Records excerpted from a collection
((
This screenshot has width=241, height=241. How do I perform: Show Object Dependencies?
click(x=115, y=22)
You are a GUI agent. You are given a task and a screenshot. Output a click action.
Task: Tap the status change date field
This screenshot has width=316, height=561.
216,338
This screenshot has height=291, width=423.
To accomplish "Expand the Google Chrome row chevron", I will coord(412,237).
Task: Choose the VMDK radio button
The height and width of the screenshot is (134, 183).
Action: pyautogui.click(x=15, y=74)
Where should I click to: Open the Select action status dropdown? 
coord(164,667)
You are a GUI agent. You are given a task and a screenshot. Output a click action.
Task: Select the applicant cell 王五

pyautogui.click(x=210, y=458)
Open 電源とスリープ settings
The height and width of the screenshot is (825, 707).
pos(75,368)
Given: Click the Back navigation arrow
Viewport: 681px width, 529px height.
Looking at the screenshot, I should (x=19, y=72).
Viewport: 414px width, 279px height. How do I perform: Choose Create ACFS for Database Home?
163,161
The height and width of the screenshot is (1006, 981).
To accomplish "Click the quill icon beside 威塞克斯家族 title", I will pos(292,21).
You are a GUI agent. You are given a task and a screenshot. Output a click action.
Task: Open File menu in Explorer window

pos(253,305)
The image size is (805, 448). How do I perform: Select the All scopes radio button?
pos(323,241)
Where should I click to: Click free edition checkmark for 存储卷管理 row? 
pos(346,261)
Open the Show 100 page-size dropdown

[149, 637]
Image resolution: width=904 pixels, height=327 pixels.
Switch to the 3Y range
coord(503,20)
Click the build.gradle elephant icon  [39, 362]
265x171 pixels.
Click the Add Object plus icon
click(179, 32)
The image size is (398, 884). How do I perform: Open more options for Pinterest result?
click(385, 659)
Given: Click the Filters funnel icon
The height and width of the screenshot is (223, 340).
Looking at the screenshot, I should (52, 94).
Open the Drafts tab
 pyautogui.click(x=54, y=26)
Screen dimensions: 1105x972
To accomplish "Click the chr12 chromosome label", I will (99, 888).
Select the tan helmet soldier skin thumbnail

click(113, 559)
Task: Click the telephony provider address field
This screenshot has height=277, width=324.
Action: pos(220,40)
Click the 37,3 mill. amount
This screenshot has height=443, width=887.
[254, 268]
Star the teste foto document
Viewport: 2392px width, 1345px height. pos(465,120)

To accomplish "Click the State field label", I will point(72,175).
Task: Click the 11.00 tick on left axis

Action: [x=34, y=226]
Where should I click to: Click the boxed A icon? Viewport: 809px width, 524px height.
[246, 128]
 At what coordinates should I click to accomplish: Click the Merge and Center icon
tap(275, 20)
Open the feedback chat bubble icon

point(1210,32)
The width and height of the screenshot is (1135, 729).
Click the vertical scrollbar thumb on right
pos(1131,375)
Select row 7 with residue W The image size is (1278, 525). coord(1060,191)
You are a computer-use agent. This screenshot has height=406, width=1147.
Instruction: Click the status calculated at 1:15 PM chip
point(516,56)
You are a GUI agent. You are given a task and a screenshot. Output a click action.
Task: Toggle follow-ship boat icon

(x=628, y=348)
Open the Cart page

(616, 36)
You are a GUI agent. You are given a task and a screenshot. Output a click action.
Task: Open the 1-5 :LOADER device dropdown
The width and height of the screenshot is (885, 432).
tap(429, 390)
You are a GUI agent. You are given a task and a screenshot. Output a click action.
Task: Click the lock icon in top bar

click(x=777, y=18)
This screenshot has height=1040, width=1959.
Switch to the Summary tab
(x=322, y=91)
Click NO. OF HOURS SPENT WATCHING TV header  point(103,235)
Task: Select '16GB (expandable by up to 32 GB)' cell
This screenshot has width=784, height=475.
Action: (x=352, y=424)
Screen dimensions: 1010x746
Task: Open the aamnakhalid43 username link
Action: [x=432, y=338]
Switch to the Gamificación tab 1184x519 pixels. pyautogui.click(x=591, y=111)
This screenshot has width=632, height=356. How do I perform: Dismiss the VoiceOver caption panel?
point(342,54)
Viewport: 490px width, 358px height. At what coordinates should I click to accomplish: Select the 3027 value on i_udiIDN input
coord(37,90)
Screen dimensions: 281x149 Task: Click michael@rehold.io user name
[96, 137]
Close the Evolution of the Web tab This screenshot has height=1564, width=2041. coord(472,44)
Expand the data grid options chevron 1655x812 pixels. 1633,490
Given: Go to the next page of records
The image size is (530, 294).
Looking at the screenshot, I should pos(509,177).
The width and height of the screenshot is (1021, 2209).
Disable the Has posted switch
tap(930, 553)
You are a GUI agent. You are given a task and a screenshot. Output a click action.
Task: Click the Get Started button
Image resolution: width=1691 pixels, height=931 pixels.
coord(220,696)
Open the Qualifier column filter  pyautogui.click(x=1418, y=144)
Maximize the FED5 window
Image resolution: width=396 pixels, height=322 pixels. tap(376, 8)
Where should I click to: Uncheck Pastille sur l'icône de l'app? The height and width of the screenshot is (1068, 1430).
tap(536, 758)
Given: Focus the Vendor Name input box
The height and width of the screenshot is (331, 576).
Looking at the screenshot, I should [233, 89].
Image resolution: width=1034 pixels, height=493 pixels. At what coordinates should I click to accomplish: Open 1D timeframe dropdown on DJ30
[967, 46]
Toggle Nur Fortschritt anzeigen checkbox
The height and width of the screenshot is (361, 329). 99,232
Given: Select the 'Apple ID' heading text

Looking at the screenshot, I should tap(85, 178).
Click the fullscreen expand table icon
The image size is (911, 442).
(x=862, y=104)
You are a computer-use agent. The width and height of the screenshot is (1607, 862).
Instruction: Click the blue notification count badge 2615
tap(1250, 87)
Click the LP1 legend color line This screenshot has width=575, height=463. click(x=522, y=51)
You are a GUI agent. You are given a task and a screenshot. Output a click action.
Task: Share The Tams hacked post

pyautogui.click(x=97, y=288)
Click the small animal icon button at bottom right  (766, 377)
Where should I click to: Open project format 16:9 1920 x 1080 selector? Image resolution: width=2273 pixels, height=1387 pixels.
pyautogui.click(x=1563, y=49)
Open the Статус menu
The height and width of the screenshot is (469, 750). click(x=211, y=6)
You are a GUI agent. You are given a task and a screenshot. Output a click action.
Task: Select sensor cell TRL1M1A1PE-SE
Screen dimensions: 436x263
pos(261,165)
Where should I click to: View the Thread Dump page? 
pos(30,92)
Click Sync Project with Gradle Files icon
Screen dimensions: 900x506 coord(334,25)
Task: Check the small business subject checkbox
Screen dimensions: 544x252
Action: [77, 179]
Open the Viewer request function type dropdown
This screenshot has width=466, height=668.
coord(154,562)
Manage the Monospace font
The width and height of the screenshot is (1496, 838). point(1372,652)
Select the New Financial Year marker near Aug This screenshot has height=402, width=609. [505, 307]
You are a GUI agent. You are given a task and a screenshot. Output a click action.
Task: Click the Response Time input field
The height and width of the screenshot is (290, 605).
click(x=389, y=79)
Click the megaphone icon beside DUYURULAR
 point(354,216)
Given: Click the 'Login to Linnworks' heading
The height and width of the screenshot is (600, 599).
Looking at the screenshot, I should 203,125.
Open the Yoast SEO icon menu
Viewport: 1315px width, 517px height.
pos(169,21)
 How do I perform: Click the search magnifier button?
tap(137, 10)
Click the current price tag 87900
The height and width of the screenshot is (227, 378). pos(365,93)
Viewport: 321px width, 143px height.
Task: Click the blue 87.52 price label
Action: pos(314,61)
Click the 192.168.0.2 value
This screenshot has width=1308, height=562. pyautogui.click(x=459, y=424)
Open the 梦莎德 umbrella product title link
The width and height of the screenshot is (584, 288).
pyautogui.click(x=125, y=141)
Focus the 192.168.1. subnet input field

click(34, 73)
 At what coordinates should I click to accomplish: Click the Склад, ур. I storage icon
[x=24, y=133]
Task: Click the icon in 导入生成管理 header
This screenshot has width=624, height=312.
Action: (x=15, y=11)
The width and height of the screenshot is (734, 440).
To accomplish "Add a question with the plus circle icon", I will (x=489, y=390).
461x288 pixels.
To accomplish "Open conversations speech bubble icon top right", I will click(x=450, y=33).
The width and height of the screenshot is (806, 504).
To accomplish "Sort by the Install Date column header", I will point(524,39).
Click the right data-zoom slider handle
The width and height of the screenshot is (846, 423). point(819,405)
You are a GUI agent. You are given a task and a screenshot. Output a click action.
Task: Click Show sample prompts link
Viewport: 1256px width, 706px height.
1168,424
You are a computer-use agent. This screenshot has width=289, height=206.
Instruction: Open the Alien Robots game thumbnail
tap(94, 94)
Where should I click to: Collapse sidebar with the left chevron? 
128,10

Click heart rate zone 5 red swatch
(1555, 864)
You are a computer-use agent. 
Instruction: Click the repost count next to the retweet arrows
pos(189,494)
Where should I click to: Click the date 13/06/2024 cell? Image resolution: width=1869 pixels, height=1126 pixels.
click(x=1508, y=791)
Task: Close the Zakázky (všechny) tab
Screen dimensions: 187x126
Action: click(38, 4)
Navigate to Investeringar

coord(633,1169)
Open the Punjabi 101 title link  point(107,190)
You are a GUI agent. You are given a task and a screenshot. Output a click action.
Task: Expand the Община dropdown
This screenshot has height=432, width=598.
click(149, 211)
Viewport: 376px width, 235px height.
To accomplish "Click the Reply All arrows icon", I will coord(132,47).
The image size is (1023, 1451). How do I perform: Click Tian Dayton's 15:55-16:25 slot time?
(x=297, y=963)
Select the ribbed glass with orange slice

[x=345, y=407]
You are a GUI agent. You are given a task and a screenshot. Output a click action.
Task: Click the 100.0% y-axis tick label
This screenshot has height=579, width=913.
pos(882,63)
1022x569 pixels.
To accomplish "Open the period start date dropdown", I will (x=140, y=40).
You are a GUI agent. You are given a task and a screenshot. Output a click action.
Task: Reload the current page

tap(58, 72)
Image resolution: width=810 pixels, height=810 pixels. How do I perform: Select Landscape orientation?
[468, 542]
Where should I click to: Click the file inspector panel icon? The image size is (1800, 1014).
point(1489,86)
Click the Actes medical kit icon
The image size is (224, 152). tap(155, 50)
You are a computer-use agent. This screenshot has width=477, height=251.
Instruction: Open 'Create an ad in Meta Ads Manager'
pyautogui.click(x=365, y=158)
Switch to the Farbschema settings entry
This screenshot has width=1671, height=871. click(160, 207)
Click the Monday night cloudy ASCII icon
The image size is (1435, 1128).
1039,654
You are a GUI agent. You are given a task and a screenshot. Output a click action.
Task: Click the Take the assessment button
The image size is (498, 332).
))
TASK GOAL -
Reproduce, character for character, the lines of the material from the line containing "Click Sync Project with Gradle Files icon" through the line containing "will click(x=450, y=33).", with both of those lines included.

ANSWER TO THIS TASK -
Click Sync Project with Gradle Files icon
Screen dimensions: 900x506 coord(334,25)
Task: Check the small business subject checkbox
Screen dimensions: 544x252
Action: [77, 179]
Open the Viewer request function type dropdown
This screenshot has width=466, height=668.
coord(154,562)
Manage the Monospace font
The width and height of the screenshot is (1496, 838). point(1372,652)
Select the New Financial Year marker near Aug This screenshot has height=402, width=609. [505, 307]
You are a GUI agent. You are given a task and a screenshot. Output a click action.
Task: Click the Response Time input field
The height and width of the screenshot is (290, 605).
click(x=389, y=79)
Click the megaphone icon beside DUYURULAR
 point(354,216)
Given: Click the 'Login to Linnworks' heading
The height and width of the screenshot is (600, 599).
Looking at the screenshot, I should 203,125.
Open the Yoast SEO icon menu
Viewport: 1315px width, 517px height.
pos(169,21)
 How do I perform: Click the search magnifier button?
tap(137, 10)
Click the current price tag 87900
The height and width of the screenshot is (227, 378). pos(365,93)
Viewport: 321px width, 143px height.
Task: Click the blue 87.52 price label
Action: pos(314,61)
Click the 192.168.0.2 value
This screenshot has width=1308, height=562. pyautogui.click(x=459, y=424)
Open the 梦莎德 umbrella product title link
The width and height of the screenshot is (584, 288).
pyautogui.click(x=125, y=141)
Focus the 192.168.1. subnet input field

click(34, 73)
 At what coordinates should I click to accomplish: Click the Склад, ур. I storage icon
[x=24, y=133]
Task: Click the icon in 导入生成管理 header
This screenshot has width=624, height=312.
Action: (x=15, y=11)
The width and height of the screenshot is (734, 440).
To accomplish "Add a question with the plus circle icon", I will (x=489, y=390).
461x288 pixels.
To accomplish "Open conversations speech bubble icon top right", I will click(x=450, y=33).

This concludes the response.